The stream of blood I saw on the sidewalk of 125th Street was not anyones daydream. I’ve only seen that amount of blood once before and I will not recite that incident here, but in both cases asphalt and concrete were the canvases.

The Harlem blood, like the miniaturized river of tabletop topography, was roped off. The people standing near the blood were not the former owners of it. He or she was somewhere else, alive and recovering I prayed. There was a second puddle a few feet from the main body of blood, perhaps it was the first to fall, or the last. Maybe it came from a different home.

We, the people, residents and commuters, had to walk around the scene of the incident. I wanted to know what happened. I wanted to know why and if they were ok. I wanted to keep going and get home because I was tired.

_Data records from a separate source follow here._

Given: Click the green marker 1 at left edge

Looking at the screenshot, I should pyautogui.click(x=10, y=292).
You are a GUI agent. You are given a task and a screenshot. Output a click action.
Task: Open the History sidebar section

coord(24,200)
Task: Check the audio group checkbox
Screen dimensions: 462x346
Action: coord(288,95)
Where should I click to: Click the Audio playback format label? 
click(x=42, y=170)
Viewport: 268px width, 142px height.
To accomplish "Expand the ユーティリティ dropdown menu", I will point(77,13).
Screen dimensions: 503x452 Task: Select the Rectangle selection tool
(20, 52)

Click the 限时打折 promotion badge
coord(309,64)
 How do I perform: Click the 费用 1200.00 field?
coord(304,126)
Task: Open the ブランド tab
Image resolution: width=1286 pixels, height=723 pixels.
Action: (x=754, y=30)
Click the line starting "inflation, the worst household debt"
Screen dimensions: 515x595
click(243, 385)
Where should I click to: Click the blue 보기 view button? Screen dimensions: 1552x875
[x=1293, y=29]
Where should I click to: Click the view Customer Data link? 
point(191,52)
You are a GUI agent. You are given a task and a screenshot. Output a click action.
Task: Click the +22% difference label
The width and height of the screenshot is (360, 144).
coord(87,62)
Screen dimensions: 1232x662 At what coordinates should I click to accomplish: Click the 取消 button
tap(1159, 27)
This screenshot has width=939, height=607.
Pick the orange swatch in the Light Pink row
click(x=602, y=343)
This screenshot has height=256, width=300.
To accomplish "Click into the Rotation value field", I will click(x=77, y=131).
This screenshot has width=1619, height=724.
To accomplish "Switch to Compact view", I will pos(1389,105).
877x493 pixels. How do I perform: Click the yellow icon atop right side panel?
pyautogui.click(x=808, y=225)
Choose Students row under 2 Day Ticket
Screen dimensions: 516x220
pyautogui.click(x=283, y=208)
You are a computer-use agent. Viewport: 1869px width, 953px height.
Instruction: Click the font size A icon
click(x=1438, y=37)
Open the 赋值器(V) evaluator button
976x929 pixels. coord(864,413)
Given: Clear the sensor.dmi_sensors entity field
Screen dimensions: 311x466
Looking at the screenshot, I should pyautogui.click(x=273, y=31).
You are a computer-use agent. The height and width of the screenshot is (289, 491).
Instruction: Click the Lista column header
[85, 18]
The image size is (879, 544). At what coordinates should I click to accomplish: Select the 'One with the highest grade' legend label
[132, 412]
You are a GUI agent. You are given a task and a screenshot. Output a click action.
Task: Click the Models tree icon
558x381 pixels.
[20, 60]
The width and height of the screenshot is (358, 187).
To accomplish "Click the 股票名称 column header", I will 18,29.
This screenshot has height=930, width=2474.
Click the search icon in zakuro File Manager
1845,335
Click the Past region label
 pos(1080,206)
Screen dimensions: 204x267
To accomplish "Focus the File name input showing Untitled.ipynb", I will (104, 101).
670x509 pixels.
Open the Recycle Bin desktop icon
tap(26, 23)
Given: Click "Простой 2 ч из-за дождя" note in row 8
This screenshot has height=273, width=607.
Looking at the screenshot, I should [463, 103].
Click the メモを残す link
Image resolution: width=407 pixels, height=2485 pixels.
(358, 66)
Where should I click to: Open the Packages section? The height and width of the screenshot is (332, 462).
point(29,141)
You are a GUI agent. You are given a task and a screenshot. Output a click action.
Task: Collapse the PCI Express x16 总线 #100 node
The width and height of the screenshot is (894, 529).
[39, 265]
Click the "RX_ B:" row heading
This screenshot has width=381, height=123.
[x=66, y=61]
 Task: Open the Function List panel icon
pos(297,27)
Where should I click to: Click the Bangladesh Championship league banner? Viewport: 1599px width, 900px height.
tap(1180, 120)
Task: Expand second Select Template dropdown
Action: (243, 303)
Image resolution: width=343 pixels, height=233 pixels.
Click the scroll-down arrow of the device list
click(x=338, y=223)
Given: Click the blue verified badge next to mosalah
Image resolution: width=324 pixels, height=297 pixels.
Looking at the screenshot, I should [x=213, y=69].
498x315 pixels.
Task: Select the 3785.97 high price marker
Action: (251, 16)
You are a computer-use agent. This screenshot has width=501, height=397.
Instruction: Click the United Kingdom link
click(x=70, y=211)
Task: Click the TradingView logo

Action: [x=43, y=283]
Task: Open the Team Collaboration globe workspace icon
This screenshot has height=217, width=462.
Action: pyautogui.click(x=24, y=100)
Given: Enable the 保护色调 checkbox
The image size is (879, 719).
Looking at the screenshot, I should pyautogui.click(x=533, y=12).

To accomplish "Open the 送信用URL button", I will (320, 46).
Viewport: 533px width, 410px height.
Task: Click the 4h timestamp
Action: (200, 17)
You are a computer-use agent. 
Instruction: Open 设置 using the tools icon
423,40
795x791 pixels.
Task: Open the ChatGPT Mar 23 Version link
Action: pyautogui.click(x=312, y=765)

The next morning the tape was gone, and that deep, sharp red liquid was washed away. The protein stained the ground. It was dark and scrubbed, but not washed out well. Some sort of cleaner was put on top of both the river and the puddle. It didn’t matter if we washes it washed it all away, it doesn’t matter if we know it is there.

We, the people, walked over it because we had places to be or we didn’t care or we didn’t know what it was or we did know what it was and we cared. Today we step over the violence. We walk around it. We don’t even bother washing it out because we know it’s a part of us. We are a bloody people.